Roel Peters

Posted on Oct 1

Beyond Flat Tables: Model Hierarchical Data in Supabase with Recursive Queries

#postgres #database #fullstack #dataengineering

Modern applications often need to manage complex hierarchical relations, such as nested product categories, threaded comment systems, and even organizational charts. While obvious in the physical world, these structures pose significant challenges when they're stored and queried in a traditional relational database. Parent-child relationships require either multiple database roundtrips or complex application-level logic to reconstruct the hierarchy on demand.

Supabase, powered by Postgres at its core, provides an efficient solution for handling hierarchical data: recursive common table expressions (CTEs). This tool allows developers to query treelike structures without resorting to complex backend processing or specialized graph databases.
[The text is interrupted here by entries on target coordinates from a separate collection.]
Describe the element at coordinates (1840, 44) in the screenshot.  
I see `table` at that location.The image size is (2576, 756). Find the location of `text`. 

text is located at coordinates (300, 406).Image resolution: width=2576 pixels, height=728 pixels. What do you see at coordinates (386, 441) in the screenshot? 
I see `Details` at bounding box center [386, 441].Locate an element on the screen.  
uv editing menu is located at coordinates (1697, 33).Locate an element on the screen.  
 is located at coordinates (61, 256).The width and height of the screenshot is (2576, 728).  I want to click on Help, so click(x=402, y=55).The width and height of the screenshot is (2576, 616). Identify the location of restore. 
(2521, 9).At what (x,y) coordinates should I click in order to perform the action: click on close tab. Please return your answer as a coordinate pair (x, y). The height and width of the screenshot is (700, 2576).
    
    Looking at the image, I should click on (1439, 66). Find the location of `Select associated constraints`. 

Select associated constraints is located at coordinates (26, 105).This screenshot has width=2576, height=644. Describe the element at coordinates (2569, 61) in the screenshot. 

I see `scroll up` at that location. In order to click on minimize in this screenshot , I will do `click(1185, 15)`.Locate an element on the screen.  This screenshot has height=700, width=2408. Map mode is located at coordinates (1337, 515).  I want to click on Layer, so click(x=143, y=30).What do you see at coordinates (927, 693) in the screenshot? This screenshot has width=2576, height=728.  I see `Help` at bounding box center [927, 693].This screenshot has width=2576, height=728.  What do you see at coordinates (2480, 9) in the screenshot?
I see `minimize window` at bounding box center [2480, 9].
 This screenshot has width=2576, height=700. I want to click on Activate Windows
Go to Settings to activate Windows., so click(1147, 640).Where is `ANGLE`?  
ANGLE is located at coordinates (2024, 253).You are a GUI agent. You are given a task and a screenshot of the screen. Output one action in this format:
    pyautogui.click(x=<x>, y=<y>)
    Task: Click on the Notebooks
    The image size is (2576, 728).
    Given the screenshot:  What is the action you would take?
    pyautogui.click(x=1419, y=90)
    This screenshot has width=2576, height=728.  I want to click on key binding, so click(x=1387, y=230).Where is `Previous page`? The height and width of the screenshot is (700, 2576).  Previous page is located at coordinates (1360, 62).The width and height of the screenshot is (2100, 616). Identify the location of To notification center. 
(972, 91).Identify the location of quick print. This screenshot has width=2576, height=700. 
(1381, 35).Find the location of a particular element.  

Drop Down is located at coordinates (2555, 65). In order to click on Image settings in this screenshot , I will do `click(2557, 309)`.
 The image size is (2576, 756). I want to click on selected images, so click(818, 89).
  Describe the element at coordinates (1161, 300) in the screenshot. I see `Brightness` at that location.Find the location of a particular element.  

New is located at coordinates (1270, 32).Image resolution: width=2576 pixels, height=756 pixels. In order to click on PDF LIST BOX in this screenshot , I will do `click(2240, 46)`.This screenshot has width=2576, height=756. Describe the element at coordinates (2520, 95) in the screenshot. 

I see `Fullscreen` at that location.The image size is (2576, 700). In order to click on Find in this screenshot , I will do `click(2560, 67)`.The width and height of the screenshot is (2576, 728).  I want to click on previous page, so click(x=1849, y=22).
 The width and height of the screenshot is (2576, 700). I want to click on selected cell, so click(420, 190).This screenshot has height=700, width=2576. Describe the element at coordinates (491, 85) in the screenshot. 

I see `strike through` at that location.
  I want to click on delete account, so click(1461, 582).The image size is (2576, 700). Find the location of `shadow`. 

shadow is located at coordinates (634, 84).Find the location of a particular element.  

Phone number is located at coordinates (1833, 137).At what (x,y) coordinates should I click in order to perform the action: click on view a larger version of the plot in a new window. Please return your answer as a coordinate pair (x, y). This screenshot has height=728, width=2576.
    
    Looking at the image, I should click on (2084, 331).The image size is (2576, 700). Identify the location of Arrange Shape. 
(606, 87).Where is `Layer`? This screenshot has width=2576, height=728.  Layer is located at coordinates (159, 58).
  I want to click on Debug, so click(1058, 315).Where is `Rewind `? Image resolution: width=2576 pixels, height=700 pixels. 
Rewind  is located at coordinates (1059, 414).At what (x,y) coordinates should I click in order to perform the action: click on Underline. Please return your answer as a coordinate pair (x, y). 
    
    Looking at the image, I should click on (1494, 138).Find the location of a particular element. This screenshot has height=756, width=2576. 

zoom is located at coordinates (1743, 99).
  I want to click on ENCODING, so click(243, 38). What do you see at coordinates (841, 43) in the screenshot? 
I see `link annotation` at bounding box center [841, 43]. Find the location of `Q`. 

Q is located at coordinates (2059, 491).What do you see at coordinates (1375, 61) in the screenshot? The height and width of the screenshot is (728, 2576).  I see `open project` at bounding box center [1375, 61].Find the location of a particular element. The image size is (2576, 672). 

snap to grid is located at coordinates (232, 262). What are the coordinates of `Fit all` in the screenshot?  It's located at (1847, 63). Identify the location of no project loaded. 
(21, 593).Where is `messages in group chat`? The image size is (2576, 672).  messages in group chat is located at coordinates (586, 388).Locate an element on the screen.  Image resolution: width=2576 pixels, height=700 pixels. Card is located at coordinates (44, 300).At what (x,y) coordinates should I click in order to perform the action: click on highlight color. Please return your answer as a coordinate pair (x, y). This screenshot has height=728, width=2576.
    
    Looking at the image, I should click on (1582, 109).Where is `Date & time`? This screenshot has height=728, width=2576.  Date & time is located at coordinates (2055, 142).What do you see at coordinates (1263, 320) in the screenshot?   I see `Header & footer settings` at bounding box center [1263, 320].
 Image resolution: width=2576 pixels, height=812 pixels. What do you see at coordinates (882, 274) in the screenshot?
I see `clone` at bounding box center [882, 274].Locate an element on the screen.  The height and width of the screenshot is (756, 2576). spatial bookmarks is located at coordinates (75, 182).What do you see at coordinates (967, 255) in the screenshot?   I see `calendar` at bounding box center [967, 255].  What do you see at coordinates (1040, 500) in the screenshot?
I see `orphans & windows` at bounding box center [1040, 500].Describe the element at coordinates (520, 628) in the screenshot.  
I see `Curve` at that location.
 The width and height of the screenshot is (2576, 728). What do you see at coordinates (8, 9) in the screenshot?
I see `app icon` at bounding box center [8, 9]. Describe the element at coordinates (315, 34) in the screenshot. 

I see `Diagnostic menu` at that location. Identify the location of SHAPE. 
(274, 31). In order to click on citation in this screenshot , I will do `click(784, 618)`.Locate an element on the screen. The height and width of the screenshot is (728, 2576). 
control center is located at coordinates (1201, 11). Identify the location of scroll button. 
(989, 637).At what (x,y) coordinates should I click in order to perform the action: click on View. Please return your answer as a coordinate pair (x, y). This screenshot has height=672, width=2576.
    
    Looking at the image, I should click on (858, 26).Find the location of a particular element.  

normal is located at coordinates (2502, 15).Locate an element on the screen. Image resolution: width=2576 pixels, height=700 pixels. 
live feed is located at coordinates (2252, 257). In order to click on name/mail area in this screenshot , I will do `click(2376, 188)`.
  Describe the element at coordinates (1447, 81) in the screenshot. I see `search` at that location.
Read on to see how I use Postgres's recursive CTEs within Supabase to model and manipulate hierarchical data directly in the database, enabling readable and performant queries for common operations, like finding all descendants, calculating tree depths, and traversing organizational hierarchies. I'll also share some tips on how to optimize those queries.

Understanding Hierarchical Data and Recursive Queries

Hierarchical data structures organize information in a treelike format. A record typically has one parent and one or more children. This information pattern is all around us. Think about your own family tree or how we classify plants and animals. But it is even more prevalent on the web: conversational threads on social media, organizational charts, file systems, menu navigation, and so on.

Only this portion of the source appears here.